Label-Free Quantitation Using Spectra Counts
When given two unlabeled samples that are input to a mass spectrometer, it is often desirable to assess whether a given protein exists in higher abundance in one sample compared to the other. One strategy for doing so is to count the spectra
identified for each sample by the search engine. This technique requires a statistical comparison of multiple, repeated MS2 runs of each sample. LabKey Server makes handling the data from multiple runs straightforward.
Example Data Set
To illustrate the technique, we will use mzXML files that were described in this paper
as the "Variability Mix":Jacob D. Jaffe, D. R. Mani, Kyriacos C. Leptos, George M. Church, Michael A. Gillette, and Steven A. Carr, "PEPPeR, a Platform for Experimental Proteomic Pattern Recognition", Molecular and Cellular Proteomics; 5: 1927 - 1941, October 2006
The datasets are derived from two sample protein mixes, alpha and beta, with varied concentrations of a specific list of 12 proteins. The samples were run on a Thermo Fisher Scientific LTQ FT Ultra Hybrid mass spectrometer. The resulting datafiles were converted to the mzXML format that was downloaded from Tranche.

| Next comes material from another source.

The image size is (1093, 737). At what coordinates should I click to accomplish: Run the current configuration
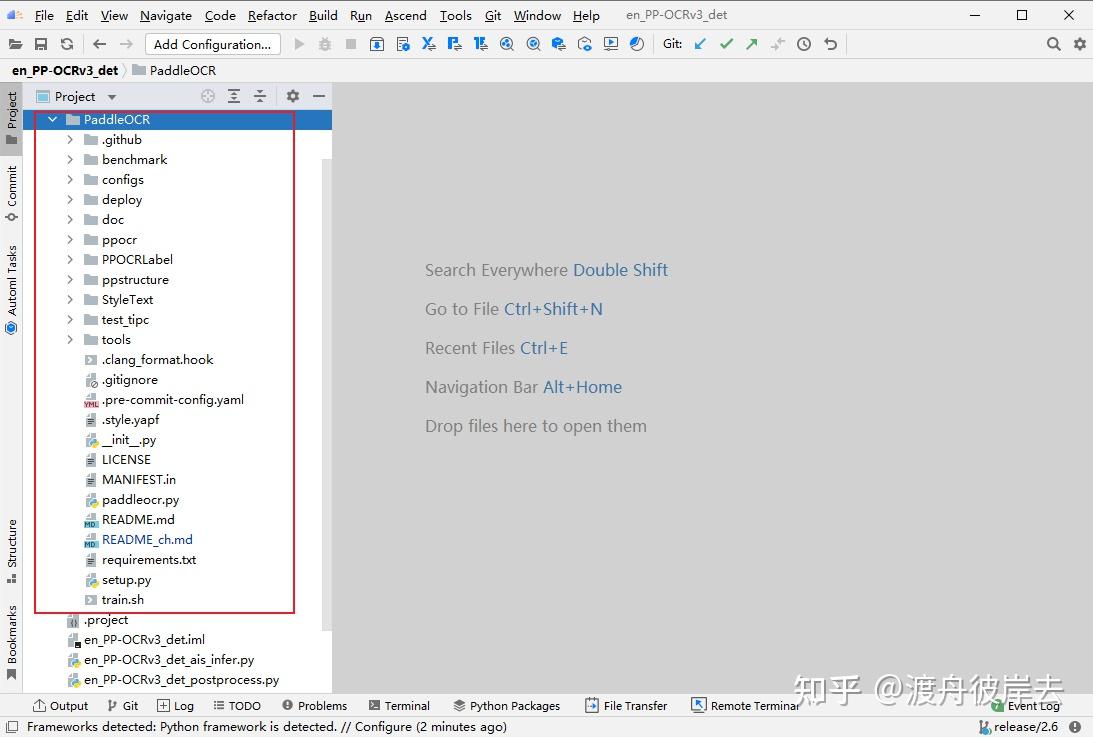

The files named VARMIX_A through VARMIX_E were replicates of the Alpha mix. The files named VARMIX_K through VARMIX_O were the Beta mix.
You can see the examples in our online demo project
Running the MS2 Search
The mzXML files provided with the PEPPeR paper included both MS1 and MS2 scan data. The first task is to get an MS2 search protocol that correctly identifies the 12 proteins spiked into the samples. The published data do not include the FASTA file to use as the basis of the search, so this has to be created from the descriptions in the paper. The paper did provide the search parameters used by the authors, but these were given for the SpectrumMill search engine, which is not freely available nor accessible from LabKey Server. So the SpectrumMill parameters are translated into their approximate equivalents on the X!Tandem search engine that is included with LabKey Server.
Creating the right FASTA file
The PEPPeR paper gives the following information about the protein database against which they conducted their search:Data from the Scale Mixes and Variability Mixes were searched against a small protein database consisting of only those proteins that composed the mixtures and common contaminants… Data from the mitochondrial preparations were searched against the International Protein Index (IPI) mouse database version 3.01 and the small database mentioned above.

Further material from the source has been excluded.